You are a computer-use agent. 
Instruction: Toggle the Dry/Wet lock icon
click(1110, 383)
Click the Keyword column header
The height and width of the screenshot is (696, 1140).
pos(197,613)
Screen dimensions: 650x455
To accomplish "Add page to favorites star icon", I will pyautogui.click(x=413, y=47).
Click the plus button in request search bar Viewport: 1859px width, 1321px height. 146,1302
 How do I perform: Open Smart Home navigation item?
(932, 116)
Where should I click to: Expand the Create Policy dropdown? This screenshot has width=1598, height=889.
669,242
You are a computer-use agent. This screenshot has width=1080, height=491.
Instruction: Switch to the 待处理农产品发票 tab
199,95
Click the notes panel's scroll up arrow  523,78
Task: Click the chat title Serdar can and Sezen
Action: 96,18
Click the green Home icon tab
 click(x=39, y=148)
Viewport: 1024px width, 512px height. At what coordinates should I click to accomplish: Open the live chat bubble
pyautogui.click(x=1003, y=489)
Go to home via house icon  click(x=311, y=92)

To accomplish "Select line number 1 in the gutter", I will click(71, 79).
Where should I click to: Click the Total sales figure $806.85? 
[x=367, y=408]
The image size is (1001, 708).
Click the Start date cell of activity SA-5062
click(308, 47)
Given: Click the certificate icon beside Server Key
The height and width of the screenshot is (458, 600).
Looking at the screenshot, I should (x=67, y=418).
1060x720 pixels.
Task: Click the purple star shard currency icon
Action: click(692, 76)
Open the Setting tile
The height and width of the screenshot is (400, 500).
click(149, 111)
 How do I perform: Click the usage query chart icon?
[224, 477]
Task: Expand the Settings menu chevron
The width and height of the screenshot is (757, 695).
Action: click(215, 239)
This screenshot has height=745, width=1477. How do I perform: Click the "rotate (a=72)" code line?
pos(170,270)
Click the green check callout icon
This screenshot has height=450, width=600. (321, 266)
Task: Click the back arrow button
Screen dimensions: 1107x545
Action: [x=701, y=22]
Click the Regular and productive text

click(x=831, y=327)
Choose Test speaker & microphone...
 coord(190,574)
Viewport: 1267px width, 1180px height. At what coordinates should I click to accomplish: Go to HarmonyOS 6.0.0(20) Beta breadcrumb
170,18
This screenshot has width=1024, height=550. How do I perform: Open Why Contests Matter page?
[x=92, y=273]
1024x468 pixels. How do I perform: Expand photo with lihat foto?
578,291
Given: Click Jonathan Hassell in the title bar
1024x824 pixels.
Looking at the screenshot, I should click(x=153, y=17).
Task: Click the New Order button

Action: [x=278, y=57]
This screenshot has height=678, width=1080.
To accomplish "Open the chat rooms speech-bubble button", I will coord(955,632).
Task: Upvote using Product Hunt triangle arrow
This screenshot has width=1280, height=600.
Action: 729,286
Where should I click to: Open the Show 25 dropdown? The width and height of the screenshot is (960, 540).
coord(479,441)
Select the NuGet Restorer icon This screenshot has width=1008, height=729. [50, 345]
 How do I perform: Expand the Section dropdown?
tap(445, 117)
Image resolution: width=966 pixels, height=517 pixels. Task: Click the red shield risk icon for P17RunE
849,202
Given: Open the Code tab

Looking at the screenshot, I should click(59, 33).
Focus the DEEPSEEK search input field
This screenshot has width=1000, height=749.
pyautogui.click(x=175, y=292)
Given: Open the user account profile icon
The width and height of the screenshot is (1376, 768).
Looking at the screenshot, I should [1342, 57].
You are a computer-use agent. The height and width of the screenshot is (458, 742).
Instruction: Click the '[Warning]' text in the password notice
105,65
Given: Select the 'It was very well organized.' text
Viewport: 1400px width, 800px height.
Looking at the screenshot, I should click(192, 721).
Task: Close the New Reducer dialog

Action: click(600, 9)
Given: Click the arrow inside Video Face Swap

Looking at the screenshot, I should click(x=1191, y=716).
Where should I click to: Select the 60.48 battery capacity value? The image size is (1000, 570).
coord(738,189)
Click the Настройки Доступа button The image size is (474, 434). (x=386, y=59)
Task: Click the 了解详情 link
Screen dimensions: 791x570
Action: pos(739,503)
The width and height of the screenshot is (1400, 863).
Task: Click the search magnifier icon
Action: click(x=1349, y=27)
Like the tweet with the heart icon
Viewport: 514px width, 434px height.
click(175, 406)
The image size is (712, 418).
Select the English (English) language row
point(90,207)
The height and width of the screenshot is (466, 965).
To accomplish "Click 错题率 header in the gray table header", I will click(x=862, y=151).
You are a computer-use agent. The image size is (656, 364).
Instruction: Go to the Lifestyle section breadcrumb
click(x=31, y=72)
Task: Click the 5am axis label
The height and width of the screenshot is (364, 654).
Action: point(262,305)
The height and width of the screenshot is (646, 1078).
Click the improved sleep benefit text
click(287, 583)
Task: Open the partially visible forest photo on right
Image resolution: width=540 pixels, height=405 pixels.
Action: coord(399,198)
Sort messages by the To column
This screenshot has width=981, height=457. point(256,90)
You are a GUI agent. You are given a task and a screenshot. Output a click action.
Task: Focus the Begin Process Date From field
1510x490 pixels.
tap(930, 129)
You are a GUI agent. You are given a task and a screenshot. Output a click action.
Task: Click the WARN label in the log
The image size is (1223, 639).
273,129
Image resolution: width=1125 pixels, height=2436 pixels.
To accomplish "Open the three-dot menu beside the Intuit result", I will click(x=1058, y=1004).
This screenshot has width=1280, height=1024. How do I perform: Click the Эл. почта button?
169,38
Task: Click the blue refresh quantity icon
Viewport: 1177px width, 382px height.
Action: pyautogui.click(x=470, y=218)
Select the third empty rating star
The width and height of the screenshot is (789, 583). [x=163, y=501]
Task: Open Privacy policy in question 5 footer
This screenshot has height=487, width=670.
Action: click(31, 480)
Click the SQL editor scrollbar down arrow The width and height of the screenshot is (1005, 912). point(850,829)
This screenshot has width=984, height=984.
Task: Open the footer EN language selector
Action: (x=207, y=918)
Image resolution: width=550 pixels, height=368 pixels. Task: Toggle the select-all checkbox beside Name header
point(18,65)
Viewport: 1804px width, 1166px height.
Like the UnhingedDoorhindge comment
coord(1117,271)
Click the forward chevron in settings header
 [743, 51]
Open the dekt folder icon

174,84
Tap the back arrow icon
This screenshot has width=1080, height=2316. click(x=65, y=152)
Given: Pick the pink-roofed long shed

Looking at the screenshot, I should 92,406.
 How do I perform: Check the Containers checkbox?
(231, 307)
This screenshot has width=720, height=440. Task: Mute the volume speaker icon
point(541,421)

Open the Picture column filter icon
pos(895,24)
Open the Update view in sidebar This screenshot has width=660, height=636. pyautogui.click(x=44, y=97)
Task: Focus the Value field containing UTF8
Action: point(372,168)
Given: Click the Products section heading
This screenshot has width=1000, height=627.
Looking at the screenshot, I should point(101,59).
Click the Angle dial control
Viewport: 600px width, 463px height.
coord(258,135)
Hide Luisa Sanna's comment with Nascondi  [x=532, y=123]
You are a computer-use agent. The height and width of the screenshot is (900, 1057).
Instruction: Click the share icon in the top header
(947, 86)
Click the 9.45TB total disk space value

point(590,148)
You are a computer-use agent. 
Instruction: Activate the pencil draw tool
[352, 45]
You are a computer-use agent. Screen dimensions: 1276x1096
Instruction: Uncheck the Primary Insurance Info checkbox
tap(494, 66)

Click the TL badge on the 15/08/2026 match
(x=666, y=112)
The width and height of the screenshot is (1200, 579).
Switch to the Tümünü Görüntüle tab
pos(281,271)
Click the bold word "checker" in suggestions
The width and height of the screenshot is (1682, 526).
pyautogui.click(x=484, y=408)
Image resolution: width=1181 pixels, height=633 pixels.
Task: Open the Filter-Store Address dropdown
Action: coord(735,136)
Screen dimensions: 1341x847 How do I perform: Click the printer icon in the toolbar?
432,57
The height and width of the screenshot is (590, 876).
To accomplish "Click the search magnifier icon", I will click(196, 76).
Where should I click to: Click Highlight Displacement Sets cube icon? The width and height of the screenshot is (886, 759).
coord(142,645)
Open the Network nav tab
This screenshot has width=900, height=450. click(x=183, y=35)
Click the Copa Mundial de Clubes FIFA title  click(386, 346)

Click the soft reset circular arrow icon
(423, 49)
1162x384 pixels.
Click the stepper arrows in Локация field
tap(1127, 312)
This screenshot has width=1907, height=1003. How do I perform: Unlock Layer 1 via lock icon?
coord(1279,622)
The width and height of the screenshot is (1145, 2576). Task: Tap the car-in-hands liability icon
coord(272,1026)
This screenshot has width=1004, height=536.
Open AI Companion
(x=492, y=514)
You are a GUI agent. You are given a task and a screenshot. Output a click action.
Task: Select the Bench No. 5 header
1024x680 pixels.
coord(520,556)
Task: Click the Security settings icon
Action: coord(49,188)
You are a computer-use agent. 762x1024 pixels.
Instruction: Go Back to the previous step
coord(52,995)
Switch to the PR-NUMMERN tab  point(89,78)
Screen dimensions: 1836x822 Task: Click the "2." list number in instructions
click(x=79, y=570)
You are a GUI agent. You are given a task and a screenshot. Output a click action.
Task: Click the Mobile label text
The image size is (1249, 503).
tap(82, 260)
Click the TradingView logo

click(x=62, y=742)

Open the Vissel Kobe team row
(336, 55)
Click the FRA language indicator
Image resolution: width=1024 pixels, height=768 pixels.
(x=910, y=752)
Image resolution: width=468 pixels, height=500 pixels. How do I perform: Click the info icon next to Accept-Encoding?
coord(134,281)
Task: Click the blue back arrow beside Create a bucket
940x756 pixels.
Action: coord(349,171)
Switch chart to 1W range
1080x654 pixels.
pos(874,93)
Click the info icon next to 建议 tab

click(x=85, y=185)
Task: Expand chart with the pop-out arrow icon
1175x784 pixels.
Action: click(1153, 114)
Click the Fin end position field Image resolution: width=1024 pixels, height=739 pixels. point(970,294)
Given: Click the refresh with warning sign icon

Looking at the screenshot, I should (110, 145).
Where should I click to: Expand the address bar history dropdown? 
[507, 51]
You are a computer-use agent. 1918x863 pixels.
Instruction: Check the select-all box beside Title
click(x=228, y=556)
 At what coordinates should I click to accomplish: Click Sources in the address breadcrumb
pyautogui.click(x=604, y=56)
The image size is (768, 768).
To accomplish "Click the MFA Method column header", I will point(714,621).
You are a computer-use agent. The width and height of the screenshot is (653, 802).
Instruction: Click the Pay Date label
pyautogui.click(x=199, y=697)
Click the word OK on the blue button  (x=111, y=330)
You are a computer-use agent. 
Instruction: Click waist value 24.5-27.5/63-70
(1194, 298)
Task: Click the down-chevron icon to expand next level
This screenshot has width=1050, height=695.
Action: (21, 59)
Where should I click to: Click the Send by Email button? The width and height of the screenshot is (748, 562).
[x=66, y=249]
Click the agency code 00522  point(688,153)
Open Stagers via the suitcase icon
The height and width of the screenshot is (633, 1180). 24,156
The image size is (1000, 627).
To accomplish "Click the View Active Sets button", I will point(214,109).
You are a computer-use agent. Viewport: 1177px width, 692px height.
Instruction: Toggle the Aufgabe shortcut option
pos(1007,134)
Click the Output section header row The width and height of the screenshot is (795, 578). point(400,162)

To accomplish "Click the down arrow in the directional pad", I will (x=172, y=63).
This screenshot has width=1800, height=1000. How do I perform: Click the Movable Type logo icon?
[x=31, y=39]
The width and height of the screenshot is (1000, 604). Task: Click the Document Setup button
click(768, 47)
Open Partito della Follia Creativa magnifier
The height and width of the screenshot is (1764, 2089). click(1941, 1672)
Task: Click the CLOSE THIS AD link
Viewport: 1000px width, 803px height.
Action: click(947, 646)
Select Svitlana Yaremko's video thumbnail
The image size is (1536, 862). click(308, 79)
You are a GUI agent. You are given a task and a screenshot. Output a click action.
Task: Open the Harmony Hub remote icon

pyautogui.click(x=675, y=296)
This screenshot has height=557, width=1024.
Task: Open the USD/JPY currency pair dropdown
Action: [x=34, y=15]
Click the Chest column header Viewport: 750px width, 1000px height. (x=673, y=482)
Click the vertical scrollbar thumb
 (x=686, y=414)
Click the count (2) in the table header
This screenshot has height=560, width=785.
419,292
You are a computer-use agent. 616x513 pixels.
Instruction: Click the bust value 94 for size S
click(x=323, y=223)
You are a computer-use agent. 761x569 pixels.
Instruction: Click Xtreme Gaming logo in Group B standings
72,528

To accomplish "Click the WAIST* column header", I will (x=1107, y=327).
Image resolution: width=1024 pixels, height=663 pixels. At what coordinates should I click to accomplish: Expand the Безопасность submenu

**Task brief**
Out of the listing above, reproduce exactly the lines from the one with "Go to home via" up to and including the one with "The image size is (1001, 708).".

**Response below**
Go to home via house icon  click(x=311, y=92)

To accomplish "Select line number 1 in the gutter", I will click(71, 79).
Where should I click to: Click the Total sales figure $806.85? 
[x=367, y=408]
The image size is (1001, 708).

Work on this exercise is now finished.